## Objective
Reproduce the stretch from the line containing "Select the Statistics" through the line containing "[x=21, y=16]", substituting "Honda" for "Toyota" and leaving everything else unchanged.

## Exercise input

+===+

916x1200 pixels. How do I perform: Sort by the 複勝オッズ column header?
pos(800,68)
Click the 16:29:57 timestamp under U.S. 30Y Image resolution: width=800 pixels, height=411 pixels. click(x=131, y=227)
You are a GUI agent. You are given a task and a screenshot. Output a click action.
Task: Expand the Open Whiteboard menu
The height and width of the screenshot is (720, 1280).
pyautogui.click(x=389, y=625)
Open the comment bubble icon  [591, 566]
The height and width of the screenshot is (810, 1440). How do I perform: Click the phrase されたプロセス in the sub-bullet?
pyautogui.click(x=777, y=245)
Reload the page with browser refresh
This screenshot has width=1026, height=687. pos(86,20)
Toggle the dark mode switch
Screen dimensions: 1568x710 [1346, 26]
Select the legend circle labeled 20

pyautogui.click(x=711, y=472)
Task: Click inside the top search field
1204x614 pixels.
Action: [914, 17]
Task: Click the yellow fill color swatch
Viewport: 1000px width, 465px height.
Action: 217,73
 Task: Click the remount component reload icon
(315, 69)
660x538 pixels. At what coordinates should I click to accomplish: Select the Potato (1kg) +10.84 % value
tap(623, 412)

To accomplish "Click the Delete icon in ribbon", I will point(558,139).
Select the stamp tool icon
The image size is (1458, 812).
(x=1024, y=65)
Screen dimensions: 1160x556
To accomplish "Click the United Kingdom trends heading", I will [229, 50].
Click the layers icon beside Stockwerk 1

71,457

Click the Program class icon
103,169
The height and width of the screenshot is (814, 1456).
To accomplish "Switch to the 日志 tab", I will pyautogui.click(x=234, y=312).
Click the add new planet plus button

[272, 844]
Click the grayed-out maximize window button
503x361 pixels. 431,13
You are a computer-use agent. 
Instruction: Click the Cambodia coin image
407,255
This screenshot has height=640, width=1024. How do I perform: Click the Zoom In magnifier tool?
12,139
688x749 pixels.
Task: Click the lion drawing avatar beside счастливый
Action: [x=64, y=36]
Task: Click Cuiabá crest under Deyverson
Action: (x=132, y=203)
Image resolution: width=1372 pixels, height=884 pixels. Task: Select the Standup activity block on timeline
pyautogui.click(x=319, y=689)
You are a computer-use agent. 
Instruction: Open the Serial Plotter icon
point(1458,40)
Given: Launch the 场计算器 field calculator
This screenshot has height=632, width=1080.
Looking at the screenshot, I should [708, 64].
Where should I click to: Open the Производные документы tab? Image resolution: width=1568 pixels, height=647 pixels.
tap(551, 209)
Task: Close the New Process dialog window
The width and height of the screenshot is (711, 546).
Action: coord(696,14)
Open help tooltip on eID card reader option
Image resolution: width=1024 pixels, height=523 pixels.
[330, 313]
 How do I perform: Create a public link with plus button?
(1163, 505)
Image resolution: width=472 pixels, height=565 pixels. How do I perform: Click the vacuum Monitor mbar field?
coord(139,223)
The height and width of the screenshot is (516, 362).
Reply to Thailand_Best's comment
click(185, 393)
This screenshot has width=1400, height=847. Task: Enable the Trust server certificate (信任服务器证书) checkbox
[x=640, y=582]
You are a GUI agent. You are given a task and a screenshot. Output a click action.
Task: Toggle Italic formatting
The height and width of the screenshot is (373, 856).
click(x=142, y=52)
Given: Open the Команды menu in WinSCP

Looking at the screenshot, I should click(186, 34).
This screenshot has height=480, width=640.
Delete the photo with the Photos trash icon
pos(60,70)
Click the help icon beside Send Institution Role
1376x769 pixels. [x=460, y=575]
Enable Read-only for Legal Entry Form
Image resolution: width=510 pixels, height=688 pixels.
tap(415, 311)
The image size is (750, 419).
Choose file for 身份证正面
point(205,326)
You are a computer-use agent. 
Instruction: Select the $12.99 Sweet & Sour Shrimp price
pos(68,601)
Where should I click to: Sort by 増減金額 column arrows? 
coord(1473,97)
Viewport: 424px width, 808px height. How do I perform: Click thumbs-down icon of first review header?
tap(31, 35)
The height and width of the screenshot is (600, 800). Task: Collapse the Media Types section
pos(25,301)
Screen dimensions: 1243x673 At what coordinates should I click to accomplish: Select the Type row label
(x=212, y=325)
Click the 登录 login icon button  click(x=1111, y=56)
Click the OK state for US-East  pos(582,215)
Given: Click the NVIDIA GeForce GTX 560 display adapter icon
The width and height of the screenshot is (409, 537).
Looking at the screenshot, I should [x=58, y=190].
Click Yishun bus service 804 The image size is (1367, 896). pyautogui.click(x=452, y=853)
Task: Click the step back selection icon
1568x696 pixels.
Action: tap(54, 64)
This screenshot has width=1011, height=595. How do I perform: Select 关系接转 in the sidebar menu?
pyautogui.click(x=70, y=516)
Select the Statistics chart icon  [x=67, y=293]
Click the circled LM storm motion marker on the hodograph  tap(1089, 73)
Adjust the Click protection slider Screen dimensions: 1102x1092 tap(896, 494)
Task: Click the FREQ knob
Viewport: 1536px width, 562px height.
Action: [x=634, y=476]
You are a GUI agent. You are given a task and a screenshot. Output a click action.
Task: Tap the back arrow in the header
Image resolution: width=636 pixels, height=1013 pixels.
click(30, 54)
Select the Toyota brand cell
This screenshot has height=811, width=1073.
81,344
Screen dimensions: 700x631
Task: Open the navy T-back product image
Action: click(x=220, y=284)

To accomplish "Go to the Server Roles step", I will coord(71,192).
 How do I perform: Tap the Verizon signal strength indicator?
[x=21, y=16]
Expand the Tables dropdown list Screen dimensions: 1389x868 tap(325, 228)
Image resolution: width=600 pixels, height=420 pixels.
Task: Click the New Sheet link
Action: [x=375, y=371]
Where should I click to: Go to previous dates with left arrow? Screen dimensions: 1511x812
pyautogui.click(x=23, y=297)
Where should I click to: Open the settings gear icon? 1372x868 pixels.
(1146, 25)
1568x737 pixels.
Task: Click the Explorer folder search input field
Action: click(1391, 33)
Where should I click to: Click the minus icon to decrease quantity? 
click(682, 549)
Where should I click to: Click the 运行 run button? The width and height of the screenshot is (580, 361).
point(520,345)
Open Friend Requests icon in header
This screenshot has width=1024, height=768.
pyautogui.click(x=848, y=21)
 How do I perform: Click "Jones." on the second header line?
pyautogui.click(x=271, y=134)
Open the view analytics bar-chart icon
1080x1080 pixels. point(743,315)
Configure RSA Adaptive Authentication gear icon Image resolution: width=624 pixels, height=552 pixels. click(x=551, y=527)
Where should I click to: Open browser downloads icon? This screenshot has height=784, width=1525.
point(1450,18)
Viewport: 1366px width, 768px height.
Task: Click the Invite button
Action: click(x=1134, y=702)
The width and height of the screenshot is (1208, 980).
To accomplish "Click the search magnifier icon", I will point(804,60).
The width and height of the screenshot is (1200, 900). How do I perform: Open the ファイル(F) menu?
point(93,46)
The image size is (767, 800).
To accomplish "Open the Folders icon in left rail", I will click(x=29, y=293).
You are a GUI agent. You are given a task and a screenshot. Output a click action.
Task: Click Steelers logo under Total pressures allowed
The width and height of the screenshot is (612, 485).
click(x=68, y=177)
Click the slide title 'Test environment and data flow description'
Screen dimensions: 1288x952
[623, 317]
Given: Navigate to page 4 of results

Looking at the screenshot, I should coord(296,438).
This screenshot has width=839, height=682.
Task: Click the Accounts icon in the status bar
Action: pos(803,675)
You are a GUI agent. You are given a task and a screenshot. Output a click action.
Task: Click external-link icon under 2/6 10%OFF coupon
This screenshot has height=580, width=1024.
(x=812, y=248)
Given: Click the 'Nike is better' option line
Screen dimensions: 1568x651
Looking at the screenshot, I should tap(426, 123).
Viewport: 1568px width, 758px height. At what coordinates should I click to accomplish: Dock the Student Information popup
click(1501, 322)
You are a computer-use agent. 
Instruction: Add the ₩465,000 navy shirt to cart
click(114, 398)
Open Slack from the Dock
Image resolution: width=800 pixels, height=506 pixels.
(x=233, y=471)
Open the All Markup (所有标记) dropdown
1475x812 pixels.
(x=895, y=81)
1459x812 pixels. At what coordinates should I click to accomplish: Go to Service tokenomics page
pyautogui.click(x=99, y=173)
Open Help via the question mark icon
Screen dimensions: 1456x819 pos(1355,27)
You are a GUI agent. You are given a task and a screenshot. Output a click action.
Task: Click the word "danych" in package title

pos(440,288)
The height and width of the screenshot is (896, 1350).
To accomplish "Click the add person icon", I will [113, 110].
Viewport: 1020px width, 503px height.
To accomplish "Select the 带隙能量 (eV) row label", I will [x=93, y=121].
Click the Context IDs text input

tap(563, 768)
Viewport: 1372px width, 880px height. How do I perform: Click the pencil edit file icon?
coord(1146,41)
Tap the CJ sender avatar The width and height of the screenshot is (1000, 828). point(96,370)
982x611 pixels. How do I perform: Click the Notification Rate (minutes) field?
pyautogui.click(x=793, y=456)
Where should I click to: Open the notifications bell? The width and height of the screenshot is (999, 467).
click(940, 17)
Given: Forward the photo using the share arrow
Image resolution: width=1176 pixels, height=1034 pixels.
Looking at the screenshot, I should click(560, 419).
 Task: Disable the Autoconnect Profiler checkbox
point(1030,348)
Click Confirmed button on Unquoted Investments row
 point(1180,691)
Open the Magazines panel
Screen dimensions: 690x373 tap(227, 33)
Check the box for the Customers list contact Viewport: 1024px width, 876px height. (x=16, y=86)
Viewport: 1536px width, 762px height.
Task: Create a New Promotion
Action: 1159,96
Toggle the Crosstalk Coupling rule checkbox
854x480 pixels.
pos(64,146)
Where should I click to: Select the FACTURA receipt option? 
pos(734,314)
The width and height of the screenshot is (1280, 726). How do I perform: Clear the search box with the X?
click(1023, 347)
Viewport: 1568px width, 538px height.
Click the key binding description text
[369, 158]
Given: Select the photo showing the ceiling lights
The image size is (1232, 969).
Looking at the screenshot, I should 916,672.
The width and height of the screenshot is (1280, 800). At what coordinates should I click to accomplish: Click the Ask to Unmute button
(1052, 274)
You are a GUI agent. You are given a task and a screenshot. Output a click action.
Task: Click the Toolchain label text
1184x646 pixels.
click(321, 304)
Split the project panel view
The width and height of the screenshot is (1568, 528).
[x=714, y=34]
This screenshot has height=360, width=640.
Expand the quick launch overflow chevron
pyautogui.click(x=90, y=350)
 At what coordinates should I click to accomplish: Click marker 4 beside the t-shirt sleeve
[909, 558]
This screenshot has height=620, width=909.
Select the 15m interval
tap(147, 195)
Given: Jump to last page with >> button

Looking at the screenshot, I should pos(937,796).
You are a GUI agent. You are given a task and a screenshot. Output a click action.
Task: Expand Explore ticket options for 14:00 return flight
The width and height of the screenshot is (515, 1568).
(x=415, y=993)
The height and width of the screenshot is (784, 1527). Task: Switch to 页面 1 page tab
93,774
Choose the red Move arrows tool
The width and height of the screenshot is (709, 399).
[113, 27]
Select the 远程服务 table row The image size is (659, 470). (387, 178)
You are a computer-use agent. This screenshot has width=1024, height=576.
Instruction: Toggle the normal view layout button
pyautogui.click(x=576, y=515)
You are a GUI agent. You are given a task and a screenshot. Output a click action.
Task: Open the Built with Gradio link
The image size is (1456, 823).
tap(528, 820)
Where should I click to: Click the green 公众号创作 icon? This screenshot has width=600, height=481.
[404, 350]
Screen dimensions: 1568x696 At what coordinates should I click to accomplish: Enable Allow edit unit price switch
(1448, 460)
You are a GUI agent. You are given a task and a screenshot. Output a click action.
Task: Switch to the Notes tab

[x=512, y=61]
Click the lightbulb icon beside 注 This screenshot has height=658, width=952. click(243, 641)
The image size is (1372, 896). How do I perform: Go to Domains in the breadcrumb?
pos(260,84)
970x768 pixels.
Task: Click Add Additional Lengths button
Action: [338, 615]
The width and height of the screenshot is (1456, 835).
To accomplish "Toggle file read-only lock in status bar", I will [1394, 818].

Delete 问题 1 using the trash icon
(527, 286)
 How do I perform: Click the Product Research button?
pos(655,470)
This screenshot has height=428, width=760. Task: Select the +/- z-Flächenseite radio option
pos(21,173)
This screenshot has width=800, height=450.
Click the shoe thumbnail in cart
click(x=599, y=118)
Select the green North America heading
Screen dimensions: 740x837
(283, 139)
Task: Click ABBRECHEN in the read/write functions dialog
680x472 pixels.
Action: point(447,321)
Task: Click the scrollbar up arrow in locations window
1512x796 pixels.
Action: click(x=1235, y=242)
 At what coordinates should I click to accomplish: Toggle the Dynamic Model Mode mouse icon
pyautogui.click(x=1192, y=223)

+===+

## Solution
Select the Statistics chart icon  [x=67, y=293]
Click the circled LM storm motion marker on the hodograph  tap(1089, 73)
Adjust the Click protection slider Screen dimensions: 1102x1092 tap(896, 494)
Task: Click the FREQ knob
Viewport: 1536px width, 562px height.
Action: [x=634, y=476]
You are a GUI agent. You are given a task and a screenshot. Output a click action.
Task: Tap the back arrow in the header
Image resolution: width=636 pixels, height=1013 pixels.
click(30, 54)
Select the Honda brand cell
This screenshot has height=811, width=1073.
81,344
Screen dimensions: 700x631
Task: Open the navy T-back product image
Action: click(x=220, y=284)

To accomplish "Go to the Server Roles step", I will coord(71,192).
 How do I perform: Tap the Verizon signal strength indicator?
[x=21, y=16]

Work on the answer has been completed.